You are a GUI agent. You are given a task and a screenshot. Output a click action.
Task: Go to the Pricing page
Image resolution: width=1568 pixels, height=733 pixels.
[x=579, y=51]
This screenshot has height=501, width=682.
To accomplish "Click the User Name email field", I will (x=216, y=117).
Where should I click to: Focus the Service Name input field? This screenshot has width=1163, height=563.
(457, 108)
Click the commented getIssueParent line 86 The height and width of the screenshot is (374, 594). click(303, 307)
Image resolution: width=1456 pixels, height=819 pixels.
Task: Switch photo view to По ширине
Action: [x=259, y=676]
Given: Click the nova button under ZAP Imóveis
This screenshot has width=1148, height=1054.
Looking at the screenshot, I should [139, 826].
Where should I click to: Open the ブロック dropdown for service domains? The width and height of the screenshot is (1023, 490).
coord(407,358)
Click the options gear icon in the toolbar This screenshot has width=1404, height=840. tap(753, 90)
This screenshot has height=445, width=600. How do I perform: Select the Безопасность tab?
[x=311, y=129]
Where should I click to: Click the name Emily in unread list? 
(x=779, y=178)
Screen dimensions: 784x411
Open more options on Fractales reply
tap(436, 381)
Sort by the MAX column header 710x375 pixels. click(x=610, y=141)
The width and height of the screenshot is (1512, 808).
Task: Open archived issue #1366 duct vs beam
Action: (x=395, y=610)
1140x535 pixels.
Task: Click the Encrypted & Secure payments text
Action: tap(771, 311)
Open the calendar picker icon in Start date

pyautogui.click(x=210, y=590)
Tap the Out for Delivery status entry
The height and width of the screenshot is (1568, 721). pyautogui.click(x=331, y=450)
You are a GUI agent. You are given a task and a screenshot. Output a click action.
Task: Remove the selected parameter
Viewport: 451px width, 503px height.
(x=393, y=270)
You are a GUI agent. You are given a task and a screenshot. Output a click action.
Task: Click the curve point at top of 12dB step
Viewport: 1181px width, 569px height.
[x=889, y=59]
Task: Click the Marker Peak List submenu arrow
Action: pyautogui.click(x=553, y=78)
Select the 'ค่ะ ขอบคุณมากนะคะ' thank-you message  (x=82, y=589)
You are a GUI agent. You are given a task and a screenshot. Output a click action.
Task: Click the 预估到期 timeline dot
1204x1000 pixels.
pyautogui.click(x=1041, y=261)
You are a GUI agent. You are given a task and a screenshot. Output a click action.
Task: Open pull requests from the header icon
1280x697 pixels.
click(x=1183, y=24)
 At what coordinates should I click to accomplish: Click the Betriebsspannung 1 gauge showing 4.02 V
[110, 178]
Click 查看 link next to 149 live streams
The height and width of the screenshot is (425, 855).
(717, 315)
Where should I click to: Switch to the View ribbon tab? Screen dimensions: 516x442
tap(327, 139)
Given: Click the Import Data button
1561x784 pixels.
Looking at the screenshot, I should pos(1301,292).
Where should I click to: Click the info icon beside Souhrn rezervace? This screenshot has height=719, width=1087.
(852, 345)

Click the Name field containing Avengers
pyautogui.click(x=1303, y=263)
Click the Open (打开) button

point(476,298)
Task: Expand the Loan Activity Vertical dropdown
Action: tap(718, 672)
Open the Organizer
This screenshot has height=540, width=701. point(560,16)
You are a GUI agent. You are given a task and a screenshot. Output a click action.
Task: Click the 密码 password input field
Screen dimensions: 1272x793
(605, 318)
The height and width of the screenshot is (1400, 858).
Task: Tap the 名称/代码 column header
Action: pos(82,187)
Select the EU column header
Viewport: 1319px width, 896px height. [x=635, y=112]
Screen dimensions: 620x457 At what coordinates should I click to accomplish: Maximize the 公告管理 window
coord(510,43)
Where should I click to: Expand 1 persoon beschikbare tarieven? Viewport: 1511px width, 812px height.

———

## WORK INSTRUCTIONS:
Return the records above verbatim, in their entirety.

## RESPONSE BOX:
You are a GUI agent. You are given a task and a screenshot. Output a click action.
Task: Go to the Pricing page
Image resolution: width=1568 pixels, height=733 pixels.
[x=579, y=51]
This screenshot has height=501, width=682.
To accomplish "Click the User Name email field", I will (x=216, y=117).
Where should I click to: Focus the Service Name input field? This screenshot has width=1163, height=563.
(457, 108)
Click the commented getIssueParent line 86 The height and width of the screenshot is (374, 594). click(303, 307)
Image resolution: width=1456 pixels, height=819 pixels.
Task: Switch photo view to По ширине
Action: [x=259, y=676]
Given: Click the nova button under ZAP Imóveis
This screenshot has width=1148, height=1054.
Looking at the screenshot, I should [139, 826].
Where should I click to: Open the ブロック dropdown for service domains? The width and height of the screenshot is (1023, 490).
coord(407,358)
Click the options gear icon in the toolbar This screenshot has width=1404, height=840. tap(753, 90)
This screenshot has height=445, width=600. How do I perform: Select the Безопасность tab?
[x=311, y=129]
Where should I click to: Click the name Emily in unread list? 
(x=779, y=178)
Screen dimensions: 784x411
Open more options on Fractales reply
tap(436, 381)
Sort by the MAX column header 710x375 pixels. click(x=610, y=141)
The width and height of the screenshot is (1512, 808).
Task: Open archived issue #1366 duct vs beam
Action: (x=395, y=610)
1140x535 pixels.
Task: Click the Encrypted & Secure payments text
Action: tap(771, 311)
Open the calendar picker icon in Start date

pyautogui.click(x=210, y=590)
Tap the Out for Delivery status entry
The height and width of the screenshot is (1568, 721). pyautogui.click(x=331, y=450)
You are a GUI agent. You are given a task and a screenshot. Output a click action.
Task: Remove the selected parameter
Viewport: 451px width, 503px height.
(x=393, y=270)
You are a GUI agent. You are given a task and a screenshot. Output a click action.
Task: Click the curve point at top of 12dB step
Viewport: 1181px width, 569px height.
[x=889, y=59]
Task: Click the Marker Peak List submenu arrow
Action: pyautogui.click(x=553, y=78)
Select the 'ค่ะ ขอบคุณมากนะคะ' thank-you message  (x=82, y=589)
You are a GUI agent. You are given a task and a screenshot. Output a click action.
Task: Click the 预估到期 timeline dot
1204x1000 pixels.
pyautogui.click(x=1041, y=261)
You are a GUI agent. You are given a task and a screenshot. Output a click action.
Task: Open pull requests from the header icon
1280x697 pixels.
click(x=1183, y=24)
 At what coordinates should I click to accomplish: Click the Betriebsspannung 1 gauge showing 4.02 V
[110, 178]
Click 查看 link next to 149 live streams
The height and width of the screenshot is (425, 855).
(717, 315)
Where should I click to: Switch to the View ribbon tab? Screen dimensions: 516x442
tap(327, 139)
Given: Click the Import Data button
1561x784 pixels.
Looking at the screenshot, I should pos(1301,292).
Where should I click to: Click the info icon beside Souhrn rezervace? This screenshot has height=719, width=1087.
(852, 345)

Click the Name field containing Avengers
pyautogui.click(x=1303, y=263)
Click the Open (打开) button

point(476,298)
Task: Expand the Loan Activity Vertical dropdown
Action: tap(718, 672)
Open the Organizer
This screenshot has height=540, width=701. point(560,16)
You are a GUI agent. You are given a task and a screenshot. Output a click action.
Task: Click the 密码 password input field
Screen dimensions: 1272x793
(605, 318)
The height and width of the screenshot is (1400, 858).
Task: Tap the 名称/代码 column header
Action: pos(82,187)
Select the EU column header
Viewport: 1319px width, 896px height. [x=635, y=112]
Screen dimensions: 620x457 At what coordinates should I click to accomplish: Maximize the 公告管理 window
coord(510,43)
Where should I click to: Expand 1 persoon beschikbare tarieven? Viewport: 1511px width, 812px height.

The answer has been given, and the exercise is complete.